P.S. By the way, as long as I'm rambling, I was never sold on Matt's "Everybody intuitively grasps what a boat problem entails, whereas space problems by necessity because of their unfamiliarity need more explanation" distinction. First of all, of course I've never been on a spaceship, but actually I've spent precious little time on boats, so my ignorance of both is comparable. What I do know about is genre conventions of what can happen in stories on spaceships and boats, and since I've read a lot more spaceship stories than boat stories, I find space stories require less explanation for me. With much of sci-fi, the stories can make simple stuff up, instead of having to rely on complicated real-world facts. It's harder to make something like MASTER AND COMMANDER convincing than STAR WARS because when you're dealing with real sailing ships, you have to be careful to speak accurately about the real jibbleymasts and tam-o-scoonters and dingleman's roisters and whatever that make up an actual ship. "I've got to fix that hyperdrive" is a lot simpler.

j.s. said...

James, let me say first that this is one of the best discussions I've had of this film anywhere, so thanks for your intelligent and passionate engagement.

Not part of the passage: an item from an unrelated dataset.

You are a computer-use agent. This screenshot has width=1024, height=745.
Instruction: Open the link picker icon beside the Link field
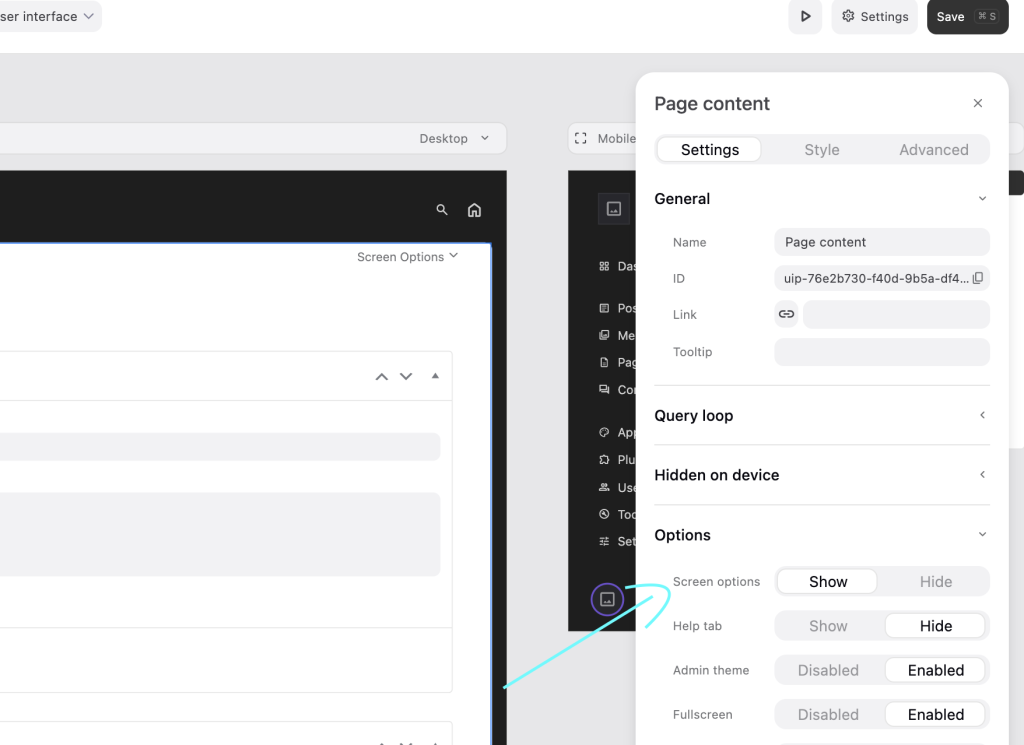pos(786,314)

My problems with the exposition definitely tend more heavily toward the most basic information I think we need to know to understand the characters' motivations, especially in the second half of the film.

It's easy to watch a mostly silent antihero type kicking ass. Less easy to relate to the same character when she seems to shift gears into being suddenly -- and I think rather baselessly -- remorseful, scared, etc.

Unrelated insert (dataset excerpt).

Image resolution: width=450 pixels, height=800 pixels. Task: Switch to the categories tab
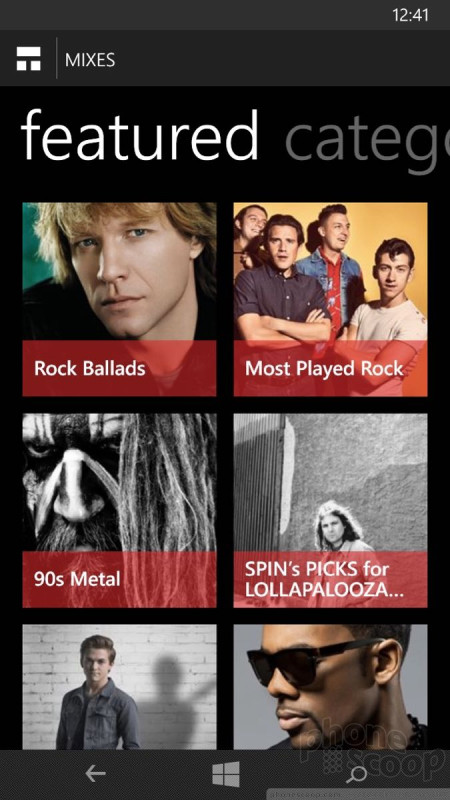[367, 138]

But I'd go a little further than that and argue that, while I agree we don't really need or want the quantity of world-building backstory the source novel might offer, Glazer's obsession with refining the sleek minimalism of the film's first half does irreparable harm to his conflicting wish that we understand and care about his protagonist in an entirely different mode halfway through the film. He sets up nothing. To the point where we can't even know if she's got any kind of reasonable chance of getting away once she runs (Elephant Man clearly didn't -- did she know that all along or not?) and the suspense that might have been there if we'd know just a smidgen more about the Motorcycle Man's connection to her or his psychic search capabilities or whatever, fell flat for me.

When storytellers are delving into the reality of what it would be like to experience true alien contact, to even try to relate or communicate or interact with something that is wholly other, they don't tend to settle on the alien itself as a hero. And if they do, it would almost certainly work better in a novel, where we'd have direct access to whatever passes for the creature's "thoughts."

Since none of that is really suited to film, I'd say there are very sound reasons that, say, the Monolith isn't the protagonist of 2001 and the planet Solaris isn't the hero of SOLARIS. We need to experience those radical others through some kind of more relatably "human" consciousness, even (robot) HAL or (projection of Kris' gulit/memory) Rheya.